---------- DATA SUPPLIED ----------

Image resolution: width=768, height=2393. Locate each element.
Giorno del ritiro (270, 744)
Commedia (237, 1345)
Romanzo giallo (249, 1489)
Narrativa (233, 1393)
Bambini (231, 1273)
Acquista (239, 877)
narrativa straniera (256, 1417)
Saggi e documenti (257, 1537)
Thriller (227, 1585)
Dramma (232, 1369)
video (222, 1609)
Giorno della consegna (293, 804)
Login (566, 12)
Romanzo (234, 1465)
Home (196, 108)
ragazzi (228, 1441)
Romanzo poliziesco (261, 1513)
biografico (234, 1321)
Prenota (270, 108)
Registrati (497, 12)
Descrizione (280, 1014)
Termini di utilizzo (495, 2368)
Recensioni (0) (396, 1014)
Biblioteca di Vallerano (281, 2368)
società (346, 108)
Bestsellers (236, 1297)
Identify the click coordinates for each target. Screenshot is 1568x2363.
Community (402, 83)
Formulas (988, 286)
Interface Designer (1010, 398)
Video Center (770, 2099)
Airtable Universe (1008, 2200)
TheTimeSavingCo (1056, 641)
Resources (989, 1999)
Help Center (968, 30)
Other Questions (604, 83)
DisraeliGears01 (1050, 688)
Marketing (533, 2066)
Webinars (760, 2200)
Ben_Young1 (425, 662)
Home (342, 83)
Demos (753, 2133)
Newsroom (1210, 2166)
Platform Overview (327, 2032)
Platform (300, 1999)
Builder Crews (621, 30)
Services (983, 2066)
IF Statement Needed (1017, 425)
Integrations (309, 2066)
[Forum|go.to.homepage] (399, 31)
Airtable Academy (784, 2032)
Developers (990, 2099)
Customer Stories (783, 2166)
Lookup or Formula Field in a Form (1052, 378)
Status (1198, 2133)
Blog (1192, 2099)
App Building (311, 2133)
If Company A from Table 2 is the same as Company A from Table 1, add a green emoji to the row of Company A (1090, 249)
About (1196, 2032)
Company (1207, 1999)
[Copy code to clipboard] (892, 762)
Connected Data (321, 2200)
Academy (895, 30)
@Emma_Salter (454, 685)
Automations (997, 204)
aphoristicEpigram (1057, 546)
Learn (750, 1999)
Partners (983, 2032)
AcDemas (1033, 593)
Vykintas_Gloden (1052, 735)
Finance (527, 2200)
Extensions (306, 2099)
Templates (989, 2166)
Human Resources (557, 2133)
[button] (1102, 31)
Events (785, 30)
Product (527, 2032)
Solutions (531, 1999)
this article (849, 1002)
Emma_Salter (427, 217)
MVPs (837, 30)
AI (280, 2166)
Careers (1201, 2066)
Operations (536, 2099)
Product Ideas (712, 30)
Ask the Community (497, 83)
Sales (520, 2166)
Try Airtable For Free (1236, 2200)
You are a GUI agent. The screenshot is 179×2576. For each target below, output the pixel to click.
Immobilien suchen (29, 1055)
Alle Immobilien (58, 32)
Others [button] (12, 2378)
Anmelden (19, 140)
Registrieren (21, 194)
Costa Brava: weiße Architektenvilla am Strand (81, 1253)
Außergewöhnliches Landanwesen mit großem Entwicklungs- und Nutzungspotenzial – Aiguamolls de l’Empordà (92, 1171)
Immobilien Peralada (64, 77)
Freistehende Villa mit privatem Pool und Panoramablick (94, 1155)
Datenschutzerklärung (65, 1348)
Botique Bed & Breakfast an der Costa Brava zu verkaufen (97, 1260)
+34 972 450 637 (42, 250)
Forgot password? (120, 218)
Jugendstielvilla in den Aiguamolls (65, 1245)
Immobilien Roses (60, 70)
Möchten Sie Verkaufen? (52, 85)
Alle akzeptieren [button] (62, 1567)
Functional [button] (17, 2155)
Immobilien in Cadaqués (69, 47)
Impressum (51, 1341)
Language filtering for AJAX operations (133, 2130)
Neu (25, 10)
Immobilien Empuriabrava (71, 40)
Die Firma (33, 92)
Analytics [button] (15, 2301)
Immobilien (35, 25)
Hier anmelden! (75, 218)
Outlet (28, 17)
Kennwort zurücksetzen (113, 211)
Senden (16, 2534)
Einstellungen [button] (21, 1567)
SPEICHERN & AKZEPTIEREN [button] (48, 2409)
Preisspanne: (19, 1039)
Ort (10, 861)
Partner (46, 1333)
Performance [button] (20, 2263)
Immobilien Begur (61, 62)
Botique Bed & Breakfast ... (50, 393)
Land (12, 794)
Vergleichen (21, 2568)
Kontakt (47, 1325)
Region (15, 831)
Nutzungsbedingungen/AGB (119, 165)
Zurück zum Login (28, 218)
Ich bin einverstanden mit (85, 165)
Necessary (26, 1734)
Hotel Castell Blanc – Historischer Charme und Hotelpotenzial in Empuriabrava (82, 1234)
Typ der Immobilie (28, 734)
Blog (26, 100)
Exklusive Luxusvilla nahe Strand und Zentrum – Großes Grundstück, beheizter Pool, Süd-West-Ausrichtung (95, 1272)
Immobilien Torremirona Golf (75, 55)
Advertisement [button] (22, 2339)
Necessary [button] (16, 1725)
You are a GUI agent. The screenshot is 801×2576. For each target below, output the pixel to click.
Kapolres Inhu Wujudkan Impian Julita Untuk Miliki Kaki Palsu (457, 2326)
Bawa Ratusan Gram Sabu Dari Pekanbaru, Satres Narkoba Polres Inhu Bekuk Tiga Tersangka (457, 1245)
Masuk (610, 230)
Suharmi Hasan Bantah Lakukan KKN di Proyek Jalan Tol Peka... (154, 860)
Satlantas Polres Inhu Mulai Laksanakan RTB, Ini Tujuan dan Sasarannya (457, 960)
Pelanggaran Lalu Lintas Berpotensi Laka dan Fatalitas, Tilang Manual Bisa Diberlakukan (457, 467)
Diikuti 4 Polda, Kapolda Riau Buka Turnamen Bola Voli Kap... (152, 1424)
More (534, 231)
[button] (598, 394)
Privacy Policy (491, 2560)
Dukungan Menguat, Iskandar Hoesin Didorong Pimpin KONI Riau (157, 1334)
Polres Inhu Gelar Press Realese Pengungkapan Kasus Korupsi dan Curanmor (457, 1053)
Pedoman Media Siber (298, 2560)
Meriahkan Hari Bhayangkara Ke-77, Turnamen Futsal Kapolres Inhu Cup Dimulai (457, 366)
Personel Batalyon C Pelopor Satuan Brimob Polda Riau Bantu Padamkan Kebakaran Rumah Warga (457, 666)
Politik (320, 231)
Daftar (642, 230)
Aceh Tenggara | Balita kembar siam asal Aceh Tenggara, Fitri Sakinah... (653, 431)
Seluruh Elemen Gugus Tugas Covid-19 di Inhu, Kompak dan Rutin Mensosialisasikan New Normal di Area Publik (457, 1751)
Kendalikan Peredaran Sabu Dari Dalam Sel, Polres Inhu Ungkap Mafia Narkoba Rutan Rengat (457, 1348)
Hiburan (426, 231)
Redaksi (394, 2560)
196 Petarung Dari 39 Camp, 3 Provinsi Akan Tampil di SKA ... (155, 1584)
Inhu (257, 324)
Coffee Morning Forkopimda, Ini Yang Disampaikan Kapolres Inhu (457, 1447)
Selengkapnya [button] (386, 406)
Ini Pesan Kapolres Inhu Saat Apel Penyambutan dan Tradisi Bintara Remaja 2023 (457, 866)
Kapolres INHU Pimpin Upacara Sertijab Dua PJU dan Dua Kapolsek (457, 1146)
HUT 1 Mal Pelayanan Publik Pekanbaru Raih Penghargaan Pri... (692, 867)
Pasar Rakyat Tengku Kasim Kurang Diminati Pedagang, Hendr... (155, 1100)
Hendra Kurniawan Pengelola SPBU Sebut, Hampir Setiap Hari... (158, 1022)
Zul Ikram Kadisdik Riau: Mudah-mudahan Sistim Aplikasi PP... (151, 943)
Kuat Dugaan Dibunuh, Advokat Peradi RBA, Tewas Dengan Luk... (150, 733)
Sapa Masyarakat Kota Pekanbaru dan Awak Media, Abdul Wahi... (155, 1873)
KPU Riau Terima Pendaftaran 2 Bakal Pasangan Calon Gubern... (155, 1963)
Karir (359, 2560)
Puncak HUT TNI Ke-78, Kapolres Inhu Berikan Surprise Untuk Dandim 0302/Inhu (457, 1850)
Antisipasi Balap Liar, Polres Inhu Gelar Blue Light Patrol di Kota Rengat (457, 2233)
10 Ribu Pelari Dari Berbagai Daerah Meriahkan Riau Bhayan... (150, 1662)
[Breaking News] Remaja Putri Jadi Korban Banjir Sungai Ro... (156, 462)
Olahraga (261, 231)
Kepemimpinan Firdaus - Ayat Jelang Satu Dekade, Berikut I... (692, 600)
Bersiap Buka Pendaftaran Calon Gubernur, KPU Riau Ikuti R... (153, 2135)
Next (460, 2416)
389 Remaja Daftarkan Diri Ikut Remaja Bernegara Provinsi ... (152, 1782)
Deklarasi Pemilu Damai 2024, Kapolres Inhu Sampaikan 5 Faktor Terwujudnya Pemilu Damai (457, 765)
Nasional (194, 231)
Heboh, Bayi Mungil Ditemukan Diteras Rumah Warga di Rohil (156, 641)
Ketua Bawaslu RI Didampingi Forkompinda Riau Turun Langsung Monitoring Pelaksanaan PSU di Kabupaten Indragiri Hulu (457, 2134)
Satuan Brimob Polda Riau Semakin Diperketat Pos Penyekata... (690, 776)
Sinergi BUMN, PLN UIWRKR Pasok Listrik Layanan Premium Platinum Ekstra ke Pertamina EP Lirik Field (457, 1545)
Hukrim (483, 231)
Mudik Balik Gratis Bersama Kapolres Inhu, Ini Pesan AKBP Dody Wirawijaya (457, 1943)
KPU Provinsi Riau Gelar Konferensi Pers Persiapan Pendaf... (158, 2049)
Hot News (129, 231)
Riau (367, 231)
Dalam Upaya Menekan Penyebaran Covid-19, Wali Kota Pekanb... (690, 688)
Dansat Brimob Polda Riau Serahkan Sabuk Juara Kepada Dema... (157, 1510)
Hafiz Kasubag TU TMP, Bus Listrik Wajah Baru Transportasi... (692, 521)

----------

• EXERCISE REQUIREMENTS
Scan the listing above, and wherever a line holds the word "Buka", copy it.

• TASK SOLUTION
Diikuti 4 Polda, Kapolda Riau Buka Turnamen Bola Voli Kap... (152, 1424)
Bersiap Buka Pendaftaran Calon Gubernur, KPU Riau Ikuti R... (153, 2135)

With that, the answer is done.